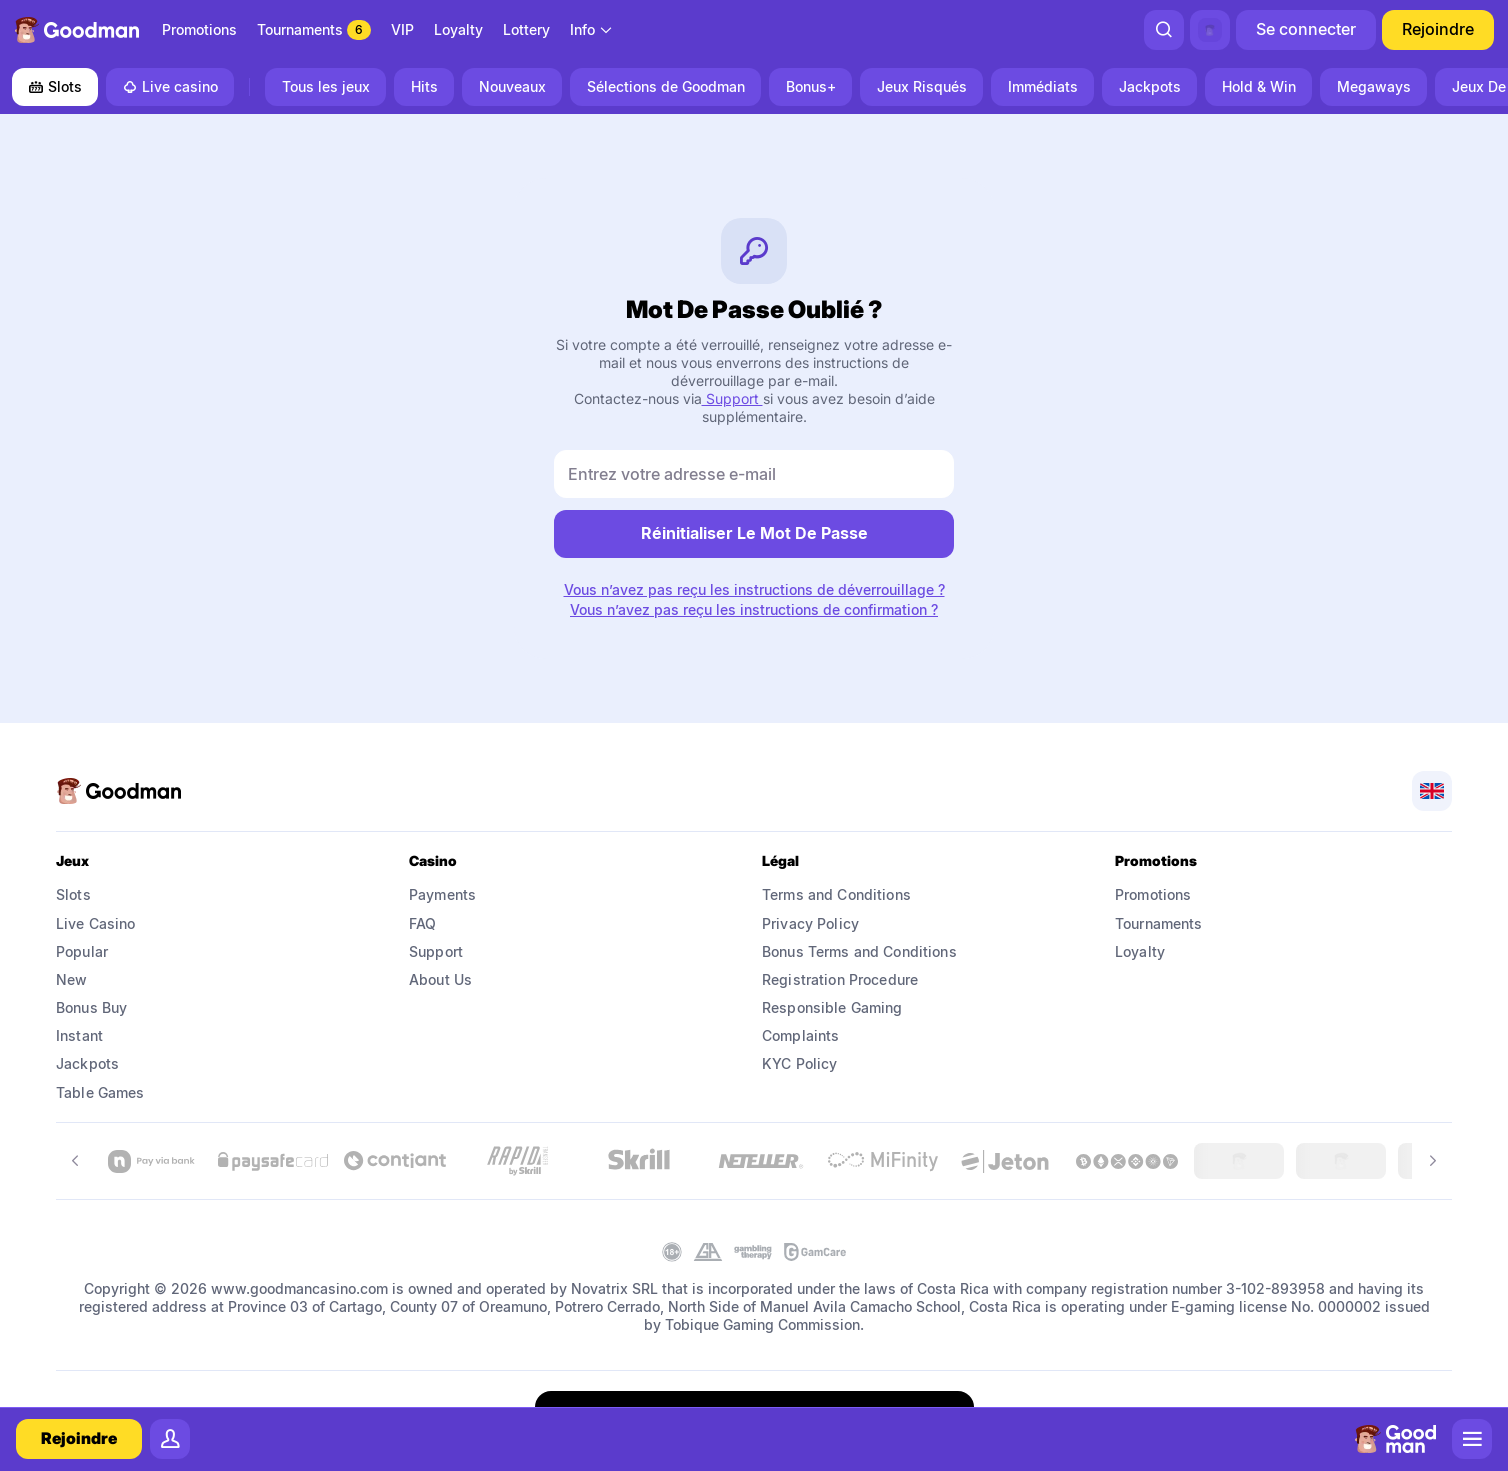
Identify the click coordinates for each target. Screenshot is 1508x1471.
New (71, 979)
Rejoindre (1438, 29)
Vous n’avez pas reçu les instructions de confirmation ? (754, 610)
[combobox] (592, 30)
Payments (442, 894)
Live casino (170, 86)
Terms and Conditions (836, 894)
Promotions (1153, 894)
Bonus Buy (91, 1007)
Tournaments (1159, 923)
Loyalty (1140, 951)
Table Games (100, 1092)
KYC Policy (799, 1063)
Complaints (800, 1035)
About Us (440, 979)
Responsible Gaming (832, 1007)
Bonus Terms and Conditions (859, 951)
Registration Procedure (840, 979)
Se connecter (1306, 29)
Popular (82, 951)
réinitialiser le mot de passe (754, 533)
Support (732, 398)
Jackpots (87, 1063)
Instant (79, 1035)
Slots (55, 86)
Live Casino (96, 923)
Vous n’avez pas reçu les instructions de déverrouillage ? (754, 590)
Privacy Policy (810, 923)
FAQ (422, 923)
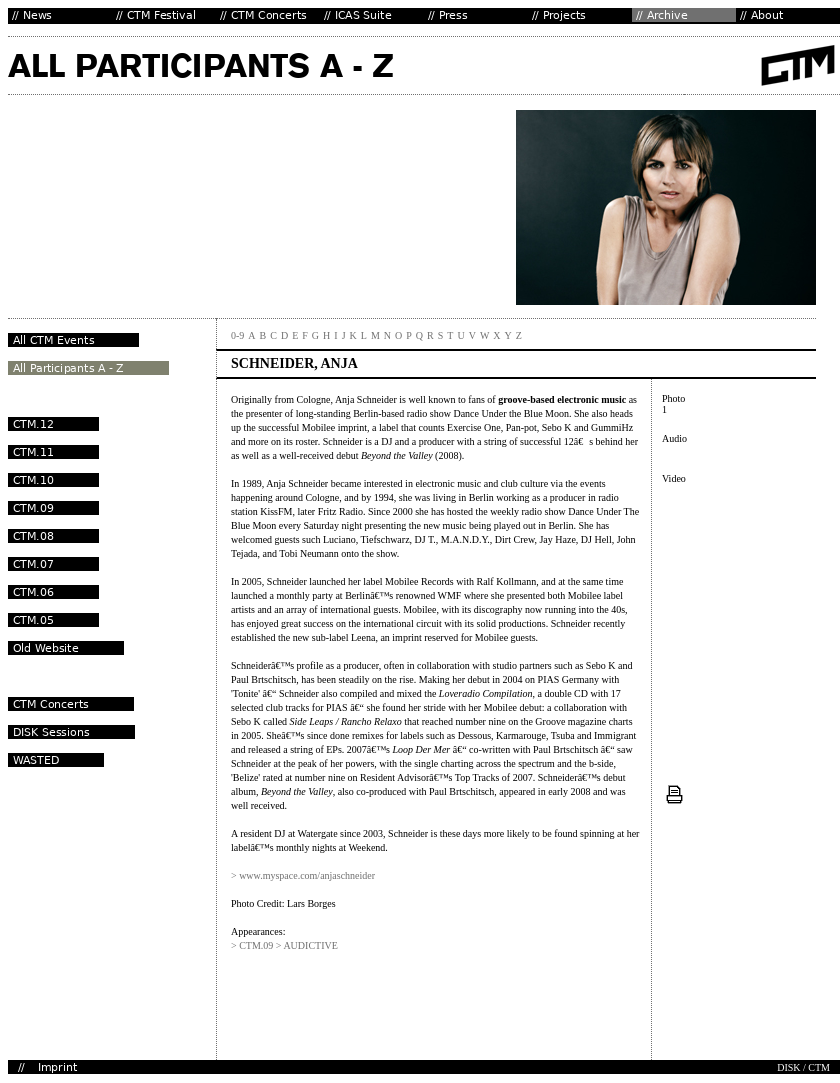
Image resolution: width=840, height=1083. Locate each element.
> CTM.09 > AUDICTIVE (284, 945)
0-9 (237, 335)
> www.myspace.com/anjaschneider (303, 875)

============================================================

*THE EXERCISE*.
Convert every line of the entries above into a JSON list of strings, one string per line, with blank lines skipped. Leave the pictures out.

*REPLY TO THE TASK*.
[
  "Identify the click coordinates for each target. Screenshot is 1508x1471.",
  "New (71, 979)",
  "Rejoindre (1438, 29)",
  "Vous n’avez pas reçu les instructions de confirmation ? (754, 610)",
  "[combobox] (592, 30)",
  "Payments (442, 894)",
  "Live casino (170, 86)",
  "Terms and Conditions (836, 894)",
  "Promotions (1153, 894)",
  "Bonus Buy (91, 1007)",
  "Tournaments (1159, 923)",
  "Loyalty (1140, 951)",
  "Table Games (100, 1092)",
  "KYC Policy (799, 1063)",
  "Complaints (800, 1035)",
  "About Us (440, 979)",
  "Responsible Gaming (832, 1007)",
  "Bonus Terms and Conditions (859, 951)",
  "Registration Procedure (840, 979)",
  "Se connecter (1306, 29)",
  "Popular (82, 951)",
  "réinitialiser le mot de passe (754, 533)",
  "Support (732, 398)",
  "Jackpots (87, 1063)",
  "Instant (79, 1035)",
  "Slots (55, 86)",
  "Live Casino (96, 923)",
  "Vous n’avez pas reçu les instructions de déverrouillage ? (754, 590)",
  "Privacy Policy (810, 923)",
  "FAQ (422, 923)",
  "Image resolution: width=840, height=1083. Locate each element.",
  "> CTM.09 > AUDICTIVE (284, 945)",
  "0-9 (237, 335)",
  "> www.myspace.com/anjaschneider (303, 875)"
]